Records for locating displayed items

* * *

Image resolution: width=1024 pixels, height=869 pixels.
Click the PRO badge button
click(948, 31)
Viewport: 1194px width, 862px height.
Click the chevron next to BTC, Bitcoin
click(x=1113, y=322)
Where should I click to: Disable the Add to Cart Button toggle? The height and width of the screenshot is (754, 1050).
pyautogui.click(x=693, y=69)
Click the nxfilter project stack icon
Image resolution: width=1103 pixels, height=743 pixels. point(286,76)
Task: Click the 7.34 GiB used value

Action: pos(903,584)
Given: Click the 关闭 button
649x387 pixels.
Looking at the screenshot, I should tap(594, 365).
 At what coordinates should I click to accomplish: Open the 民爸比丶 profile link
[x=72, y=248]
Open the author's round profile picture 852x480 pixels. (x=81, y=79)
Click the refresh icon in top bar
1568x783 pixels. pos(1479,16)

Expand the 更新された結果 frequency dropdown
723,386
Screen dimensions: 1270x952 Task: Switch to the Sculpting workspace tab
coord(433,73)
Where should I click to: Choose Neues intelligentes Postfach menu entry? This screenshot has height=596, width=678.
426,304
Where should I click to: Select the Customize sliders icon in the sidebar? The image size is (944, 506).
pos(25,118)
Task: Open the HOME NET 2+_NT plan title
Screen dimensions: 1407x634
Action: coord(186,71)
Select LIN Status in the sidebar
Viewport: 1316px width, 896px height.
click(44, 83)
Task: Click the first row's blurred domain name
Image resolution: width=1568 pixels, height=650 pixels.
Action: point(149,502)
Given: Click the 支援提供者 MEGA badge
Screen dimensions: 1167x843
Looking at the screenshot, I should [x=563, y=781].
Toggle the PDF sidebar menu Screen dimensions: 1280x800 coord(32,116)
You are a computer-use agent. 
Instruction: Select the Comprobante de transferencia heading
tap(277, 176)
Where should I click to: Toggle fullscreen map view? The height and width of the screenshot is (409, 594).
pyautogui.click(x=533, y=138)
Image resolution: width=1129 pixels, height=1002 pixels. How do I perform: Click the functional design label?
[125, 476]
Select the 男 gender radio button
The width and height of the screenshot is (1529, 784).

* * *

Task description
Repeat all of the material above word for word.

Exercise output
Image resolution: width=1024 pixels, height=869 pixels.
Click the PRO badge button
click(948, 31)
Viewport: 1194px width, 862px height.
Click the chevron next to BTC, Bitcoin
click(x=1113, y=322)
Where should I click to: Disable the Add to Cart Button toggle? The height and width of the screenshot is (754, 1050).
pyautogui.click(x=693, y=69)
Click the nxfilter project stack icon
Image resolution: width=1103 pixels, height=743 pixels. point(286,76)
Task: Click the 7.34 GiB used value

Action: pos(903,584)
Given: Click the 关闭 button
649x387 pixels.
Looking at the screenshot, I should tap(594, 365).
 At what coordinates should I click to accomplish: Open the 民爸比丶 profile link
[x=72, y=248]
Open the author's round profile picture 852x480 pixels. (x=81, y=79)
Click the refresh icon in top bar
1568x783 pixels. pos(1479,16)

Expand the 更新された結果 frequency dropdown
723,386
Screen dimensions: 1270x952 Task: Switch to the Sculpting workspace tab
coord(433,73)
Where should I click to: Choose Neues intelligentes Postfach menu entry? This screenshot has height=596, width=678.
426,304
Where should I click to: Select the Customize sliders icon in the sidebar? The image size is (944, 506).
pos(25,118)
Task: Open the HOME NET 2+_NT plan title
Screen dimensions: 1407x634
Action: coord(186,71)
Select LIN Status in the sidebar
Viewport: 1316px width, 896px height.
click(44, 83)
Task: Click the first row's blurred domain name
Image resolution: width=1568 pixels, height=650 pixels.
Action: point(149,502)
Given: Click the 支援提供者 MEGA badge
Screen dimensions: 1167x843
Looking at the screenshot, I should [x=563, y=781].
Toggle the PDF sidebar menu Screen dimensions: 1280x800 coord(32,116)
You are a computer-use agent. 
Instruction: Select the Comprobante de transferencia heading
tap(277, 176)
Where should I click to: Toggle fullscreen map view? The height and width of the screenshot is (409, 594).
pyautogui.click(x=533, y=138)
Image resolution: width=1129 pixels, height=1002 pixels. How do I perform: Click the functional design label?
[125, 476]
Select the 男 gender radio button
The width and height of the screenshot is (1529, 784).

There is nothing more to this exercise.